Blais S, Marelli A, Vanasse A, Dahdah N, Dancea A, Drolet C, Colavincenzo J, Vaugon E, Dallaire F.Can J Cardiol. 2021 Jun;37(6):877-886. doi: 10.1016/j.cjca.2020.10.002. Epub 2020 Oct 12.PMID: 33059007
Take Home Points:
- Among all TOF subjects, ±20% have TOF-PA
- The prevalence of genetic conditions is higher in the TOF-PA group compared to the cTOF group
- In non-syndromic cTOF patients, long term survival is excellent
- For both cTOF and TOF-PA, mortality before surgical correction is about 30%, but less frequent in the non-syndromic patients
- The predicted survival for patients with TOF-PA and those with genetic conditions are considerably poorer
Commentary from Dr. Blanche Cupido (Cape Town, South Africa), chief section editor of ACHD Journal Watch:
Surgically corrected Tetralogy of Fallot (TOF) overall has an excellent survival – up to 97%. The variant group that has pulmonary atresia or genetic outcomes have been thought to subtend poorer outcomes. Long term data relating outcomes to these subgroups are lacking. The TRIVIA (Tetralogy of Fallot Research for Improvement of Valve Replacement Intervention: A Bridge across the Knowledge Gap) study, based in the Quebec Registry, Montreal, aimed to assess the long-term outcomes of TOF from birth to age 30, based on native anatomic subtype and the presence of genetic syndromes.
The primary outcome was all-cause mortality. Secondary outcomes included cardiovascular interventions and cardiovascular unplanned hospitalisations for adverse cardiac events. The TOF anatomic types were categorized as: 1. Classic stenotic TOF (cTOF), 2. TOF with pulmonary atresia (TOF-PA). The presence of genetic conditions were categorized as: 1. Trisomy 21, 2. 22q11 deletion, 3. Clinical or genetic diagnosis other than trisomy 21 or 22q11 deletion, 4. Non-syndromic subjects.

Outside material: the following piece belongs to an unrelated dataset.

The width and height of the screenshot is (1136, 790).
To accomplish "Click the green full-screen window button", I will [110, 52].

A total of 960 TOF patients were included in the final analysis, with a median follow-up period of 17.1 years. One-hundred and fifty-eight patients (16%) were followed up for >30 years. cTOF, as expected, was more prevalent than TOF-PA (78.5% vs 21.5%). The presence of a genetic condition was more frequently seen in those with TOF-PA compared to cTOF (28.2% vs 17.5%), mainly due to the prevalence of 22q11 deletions in the TOF-PA group. The proportion of patients with trisomy 21 was higher in the cTOF vs TOF-PA group (4.8% vs 2.4%). Figure 1 below shows the distribution of TOF clinical profiles:
A total of 142 deaths occurred. Causes of death was similar between the 2 groups. The majority of deaths were due to cardiovascular causes (64.8%) – mainly peri-operative complications. Nearly half of the deaths occurred before surgical correction – even across surgical eras.

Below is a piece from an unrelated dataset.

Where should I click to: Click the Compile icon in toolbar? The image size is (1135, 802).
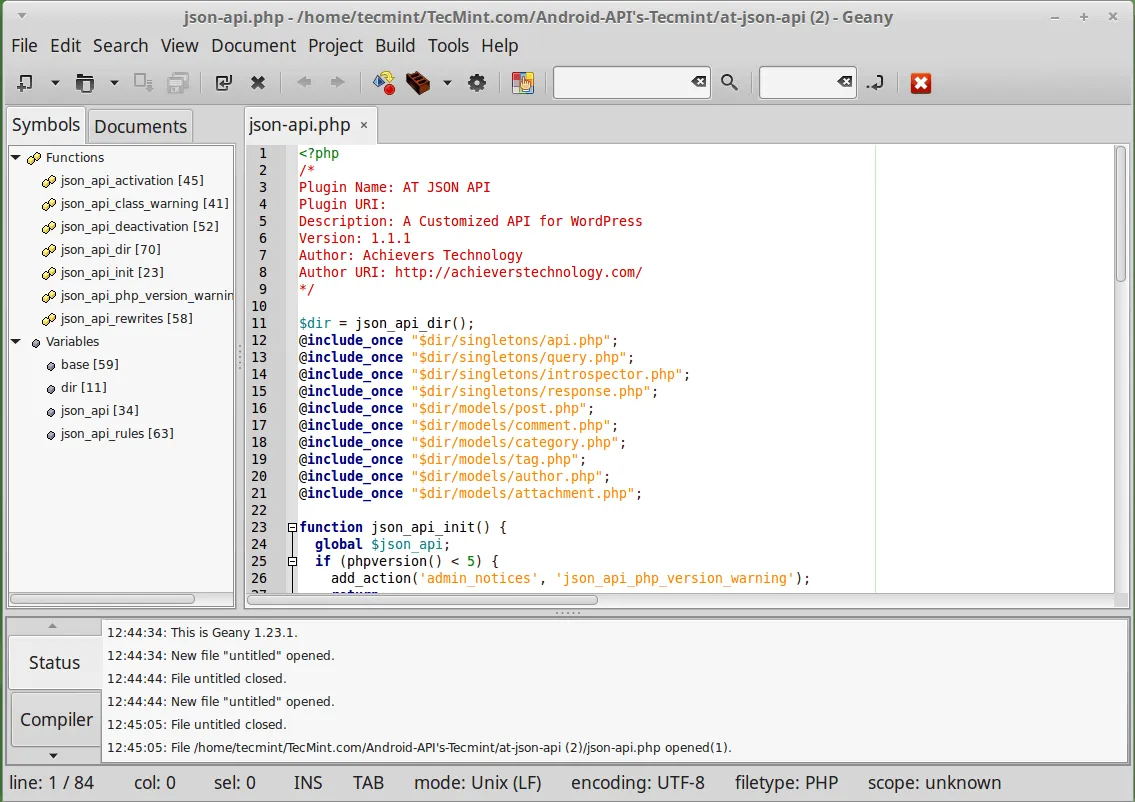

The 30 year survival varied greatly between the 2 categories, with TOF-PA having a worse prognosis. Furthermore, genetic syndromes also resulted in a markedly varied outcome: Non-syndromic cTOF patients had the highest survival (95% at 30 years). The non-syndromic TOF-PA had an estimated 30 year survival of 78%. There was significant heterogeneity of the effect of genetic syndromes in each of the anatomic TOF types. 22q11 deletion had a similar outcome to non-syndromic patients, whereas trisomy 21 and other syndromes portended a worse prognosis.
Over 2000 (n=2305) cardiovascular interventions were recorded during follow-up. Surgical correction of TOF accounted for most. The second most frequent intervention was percutaneous pulmonary valvuloplasty (40% of all interventions in cTOF and TOF-PA).
The overall rate of unplanned hospitalisations for a cardiac event was low in both anatomic groups of TOF patients (mean rate <0.1 hospitalisations per patient year) with cardiac infections accounting for 40%, arrythmias for 25% and heart failure for 7%.